The supreme court held in Lansing that the waiver-by-insurance-coverage argument was inapplicable in the case because nonliability of the county was not the result of an immunity conferred by the Tort Immunity Act; rather, it was an absence of liability in circumstances where the defendant public entity had taken no action contributing to the injury. That absence-of-liability rule had been announced in Graham v. City of Chicago (1931), 346 Ill. 638, 178 N.E. 911, and Strappelli v. City of Chicago (1939), 371 Ill. 72, 20 N.E.2d 43, and was preserved in the Tort Immunity Act by section 2 — 111 (Ill. Rev. Stat. 1975, ch. 85, par. 2 — 111), which stated:

“Nothing contained herein shall operate to deprive any public entity of any defense heretofore existing and not described herein.”

Plaintiff argues that Lansing should not be controlling of this case because it involved the presence of ice that was a general and wide-spread condition, whereas the flood waters in this case were localized and contained in Bear Creek and its bottoms. However, we regard this argument as stating neither a distinction nor a difference. Although the heavy rains that produced the flooding in the case under consideration were general, their effect was upon the road that decedent was traveling. Similarly, the generalized ice storm involved in Lansing covered the road the plaintiffs there were traveling. In both cases, the condition of the road resulted from weather conditions, and in neither case had the public entity taken any action that contributed to the injury.

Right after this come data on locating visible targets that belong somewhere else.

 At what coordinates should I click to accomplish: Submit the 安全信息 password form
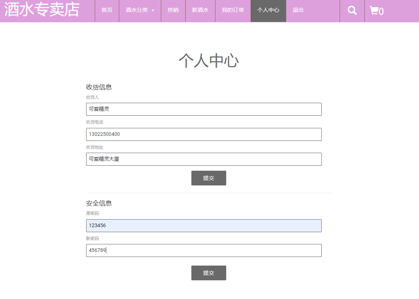pos(209,273)
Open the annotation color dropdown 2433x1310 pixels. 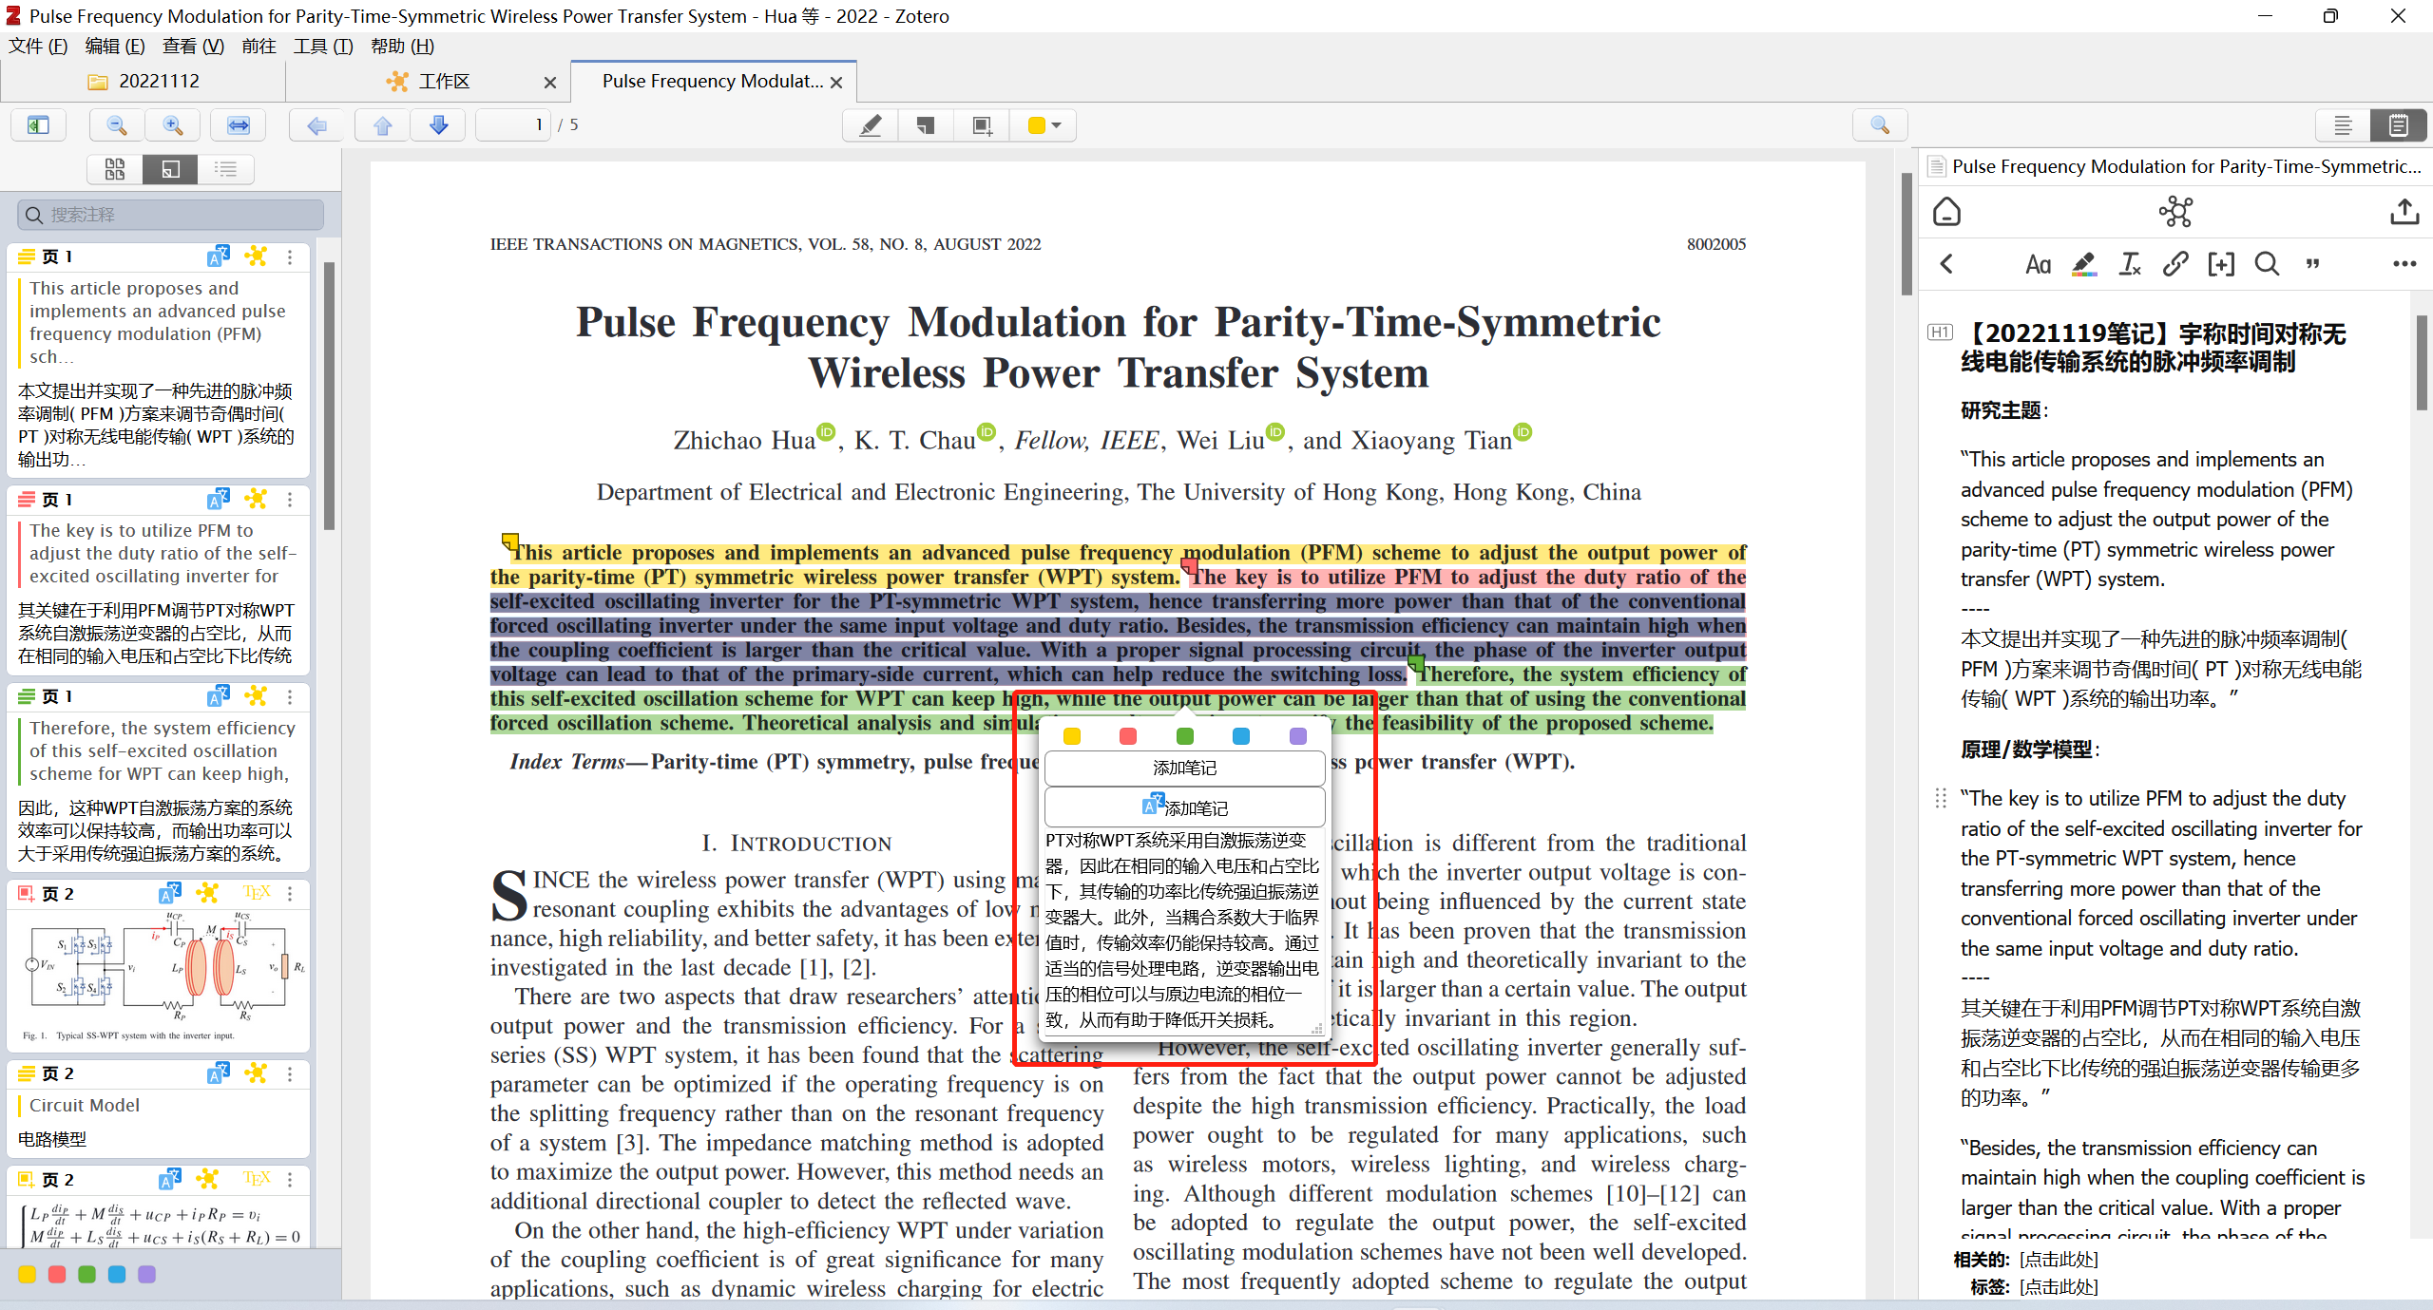pos(1044,124)
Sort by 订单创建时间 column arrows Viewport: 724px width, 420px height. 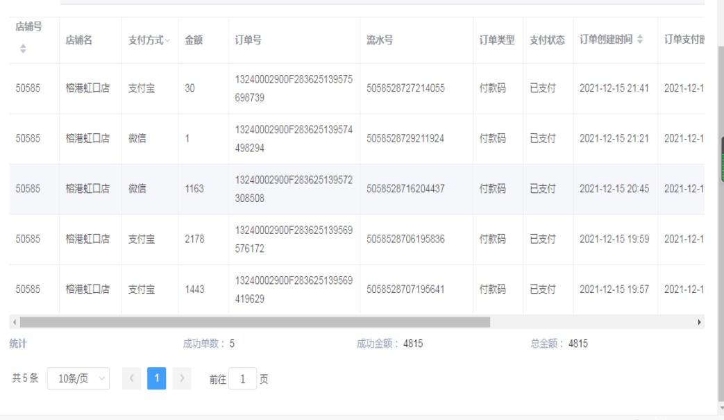pyautogui.click(x=640, y=40)
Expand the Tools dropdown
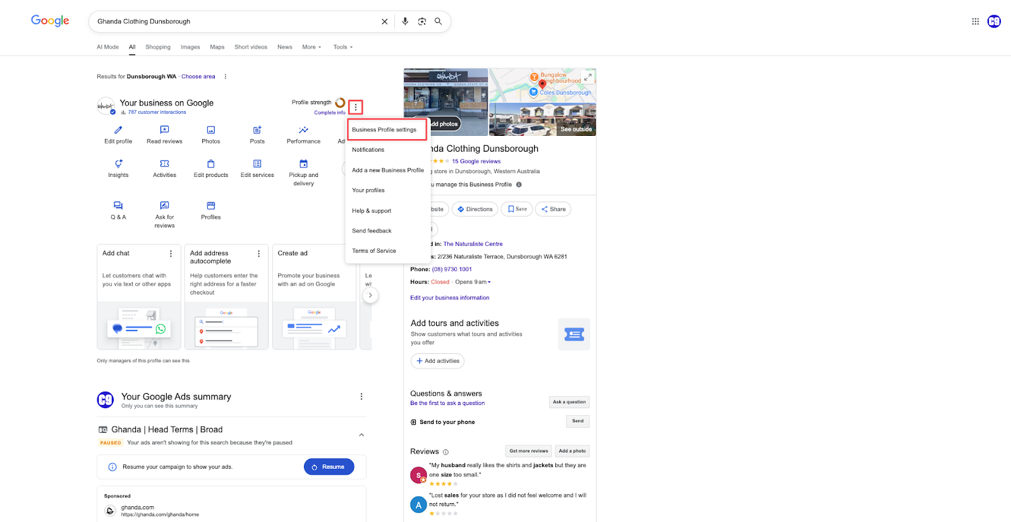The width and height of the screenshot is (1011, 522). click(343, 47)
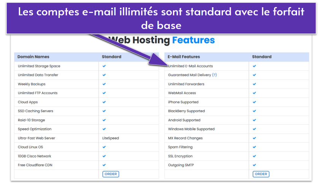This screenshot has width=323, height=183.
Task: Click the Web Hosting Features heading
Action: pos(162,40)

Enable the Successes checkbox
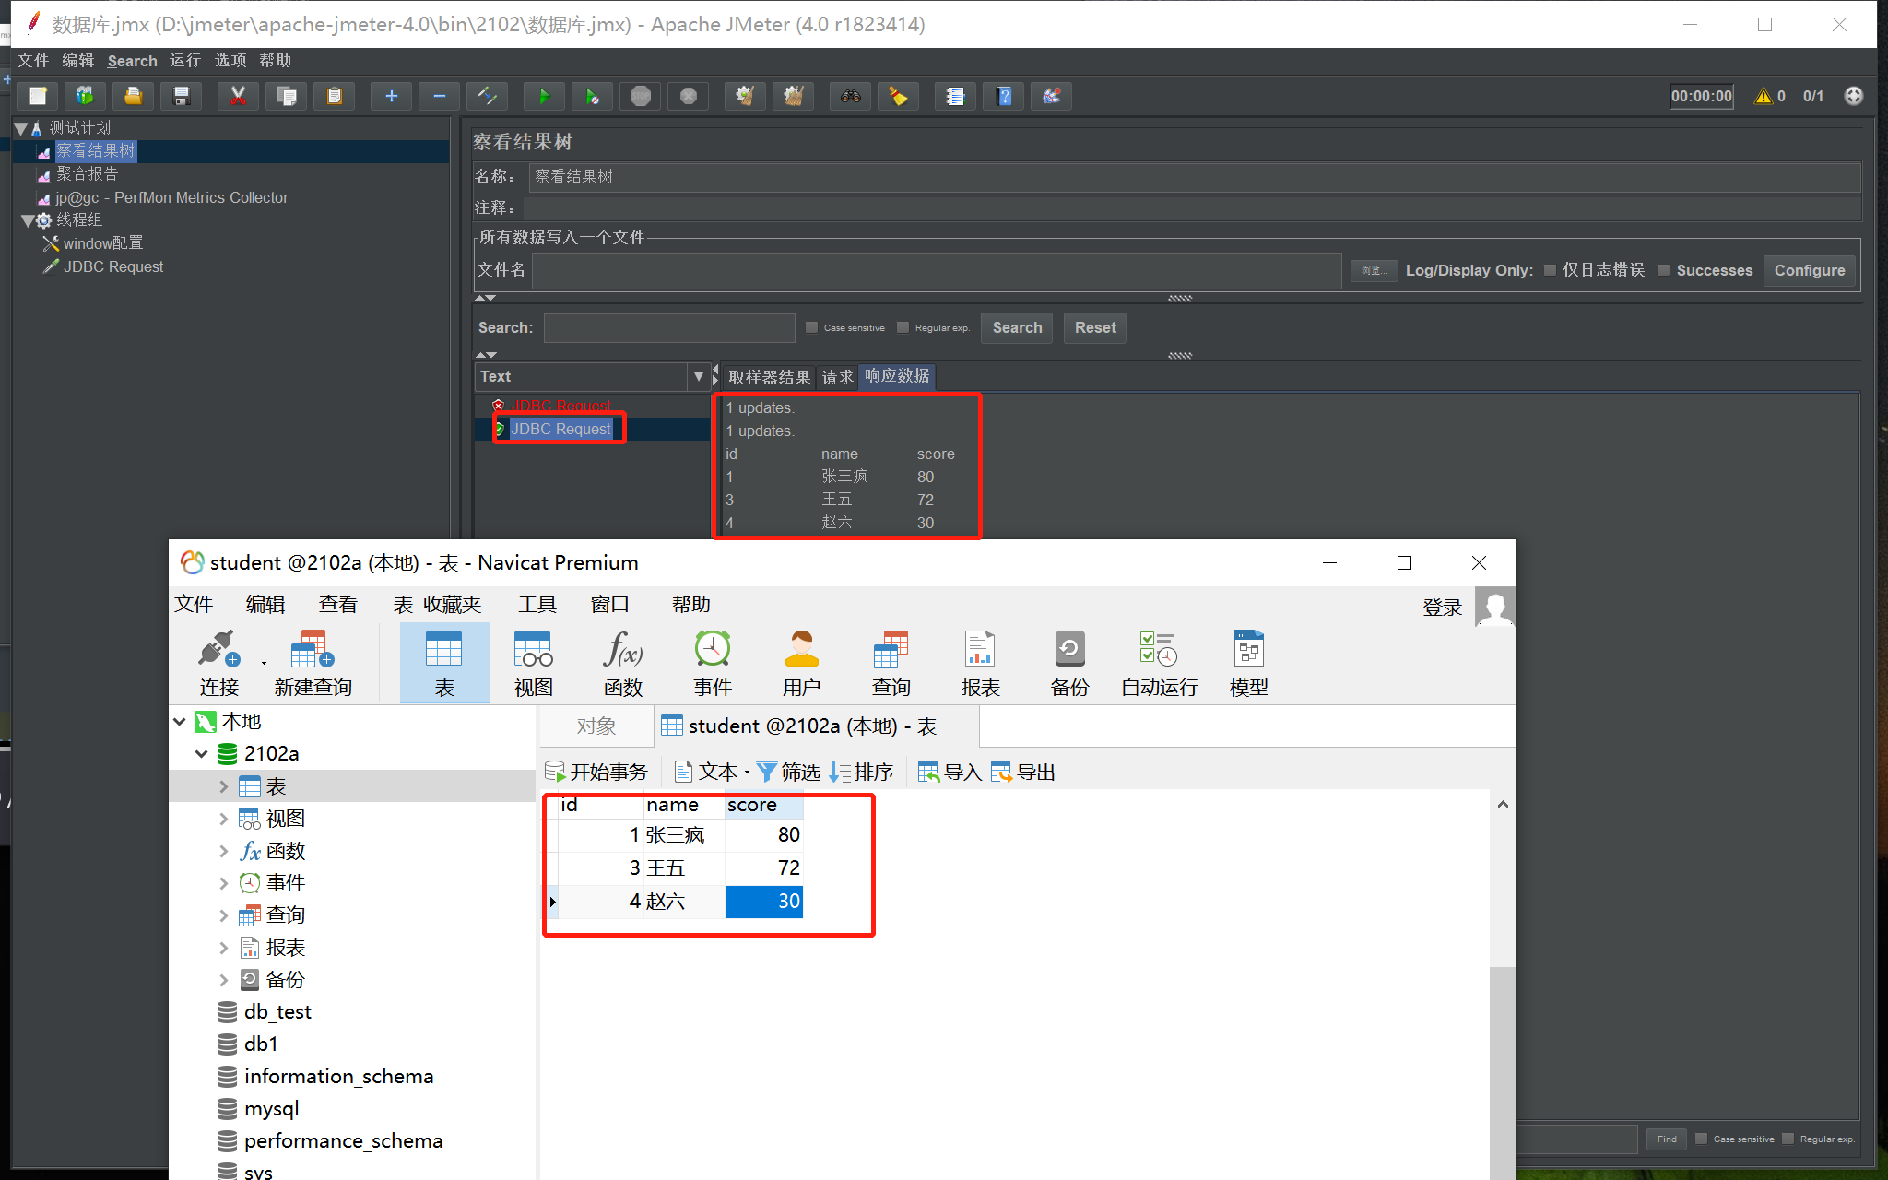(x=1664, y=270)
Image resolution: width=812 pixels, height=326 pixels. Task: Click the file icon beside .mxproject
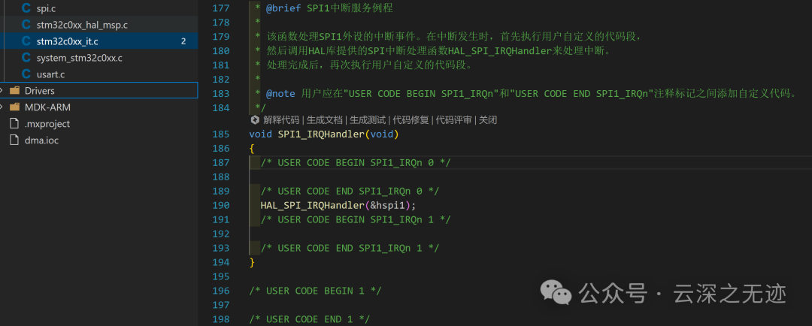pyautogui.click(x=14, y=124)
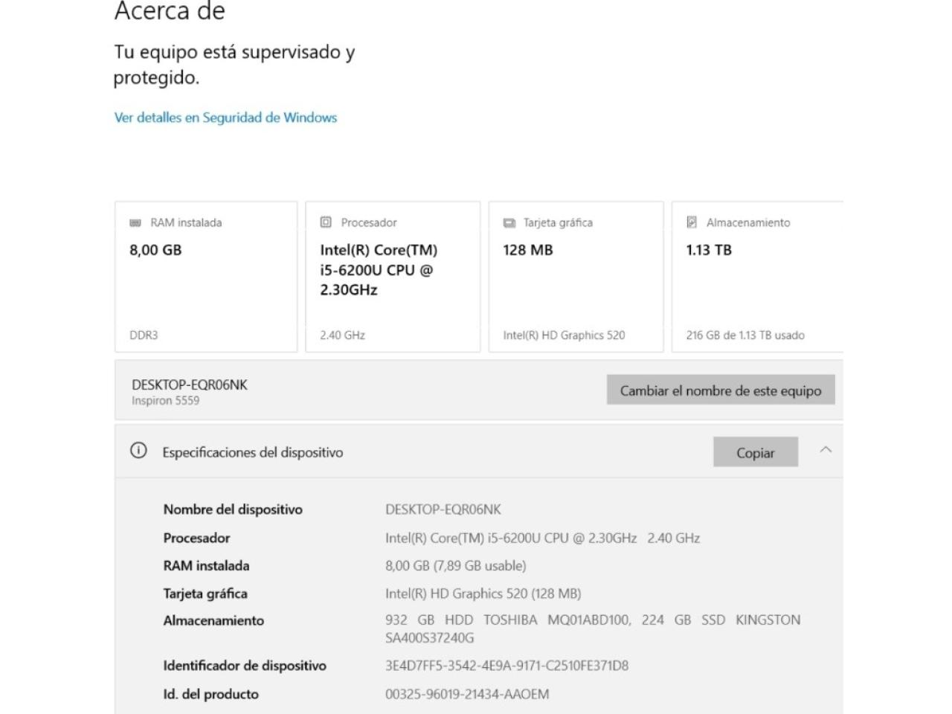Screen dimensions: 952x714
Task: Select the Procesador i5-6200U card
Action: [393, 277]
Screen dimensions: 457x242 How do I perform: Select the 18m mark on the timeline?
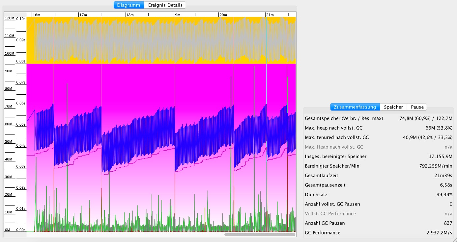coord(130,15)
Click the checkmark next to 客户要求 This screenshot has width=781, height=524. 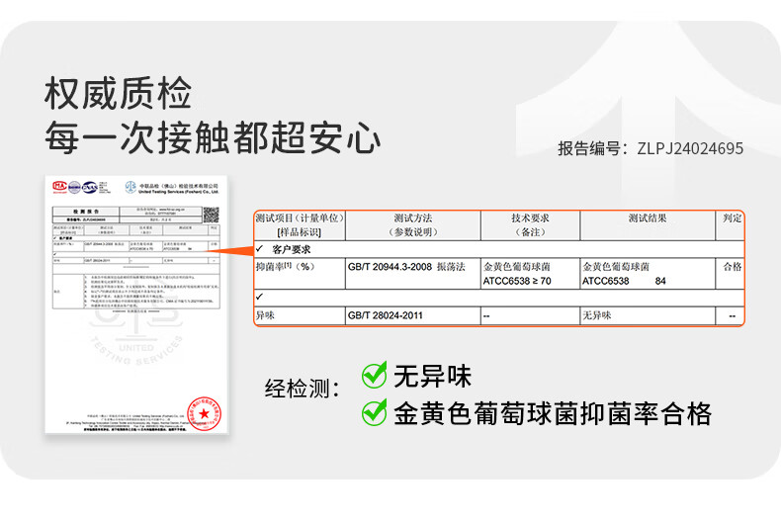[x=260, y=249]
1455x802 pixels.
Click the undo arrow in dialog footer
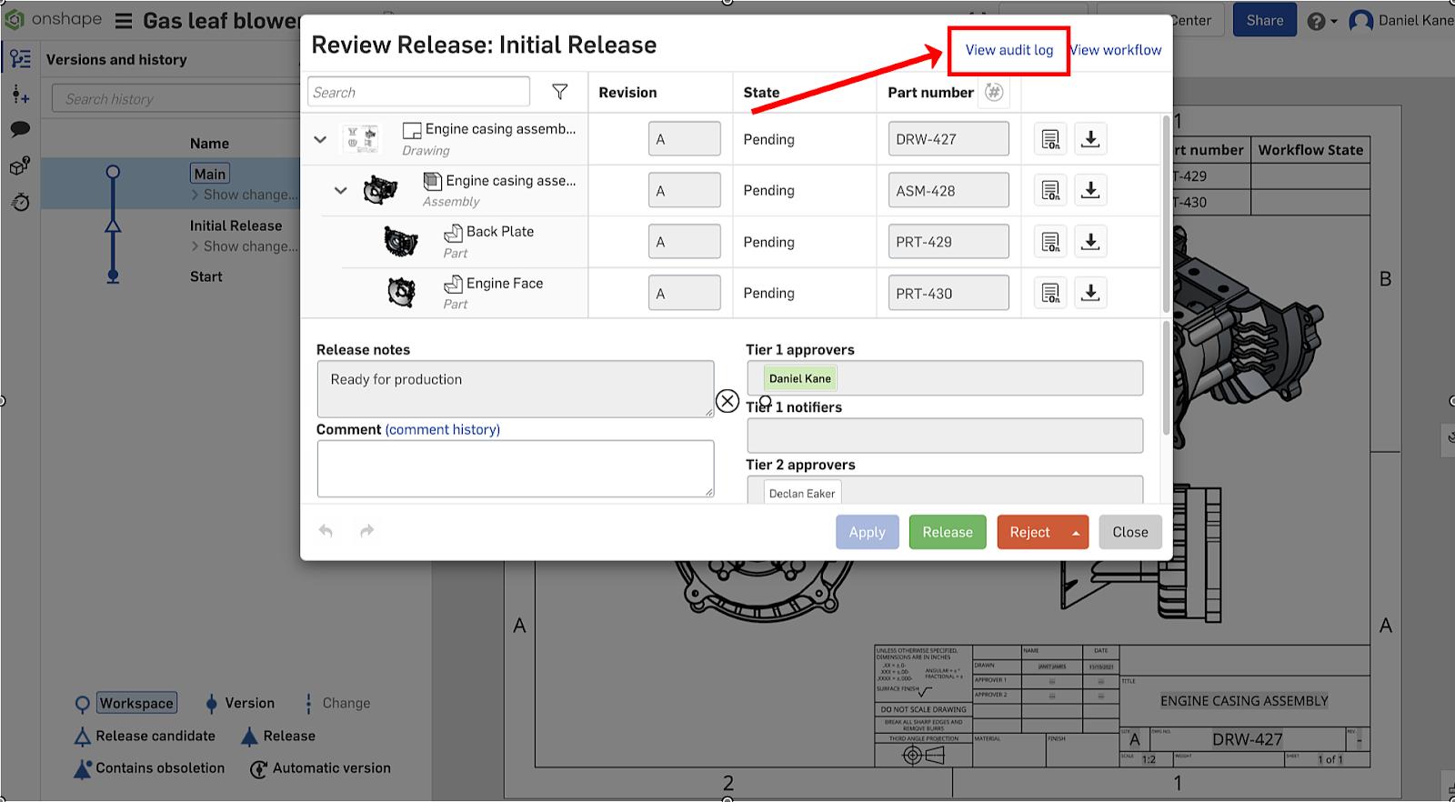coord(326,531)
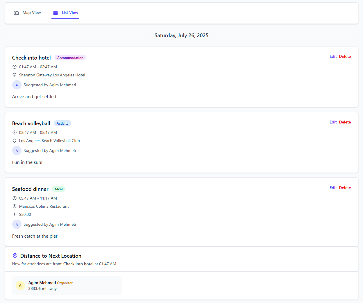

We have determined that, under the authority of the Lansing case, the trial court was correct in striking subparagraphs (2), (3) and (5) of the negligence charges in the complaint.

Although not presented as an issue, we would comment that, on the basis of Lansing, the trial court should also have stricken sub-paragraphs (1) and (4) of the negligence charges and entered judgment on the pleadings. In the Lansing case the appellate court had held that while the county had no duty to remove ice and snow from the highway, it did have a duty to warn motorists of their presence on the highway. This holding was reversed by the supreme court because there was no allegation that the county had any notice of the ice conditions in sufficient time to provide a warning. In the case under consideration the question of notice was a debated issue. The defendant Houchlei testified that he did not know of the flooding of the road on the occasion in question. Plaintiff argues that defendant should have known of the flooding because of the propensity of Bear Creek to overflow the road in times of heavy rains. The testimony of witnesses placed the number of annual flooding episodes from two to three to as many as 12 to 15. In any event, whether defendants had notice of the flooding is of no consequence to the outcome of the case because, as the court stated in Lansing:

“Apart from the question of notice, we are of the opinion that no duty was imposed upon the defendants to warn users of the highway of conditions resulting from the natural accumulation of snow and ice. As the plaintiffs admitted in oral argument, a decision in their favor would require the defendants to post warning signs under comparable weather circumstances on every highway subject to their jurisdiction. A similar duty would arise for townships, forest preserve districts, park districts, and any other type of local public entity included under section 1 — 206 of the Act. The impracticability and the expense of posting warning signs, and the demands on available manpower would be comparable to those to which the court referred in the Graham decision.” Lansing v. County of McLean (1978), 69 Ill. 2d 562, 573, 372 N.E.2d 822, 827.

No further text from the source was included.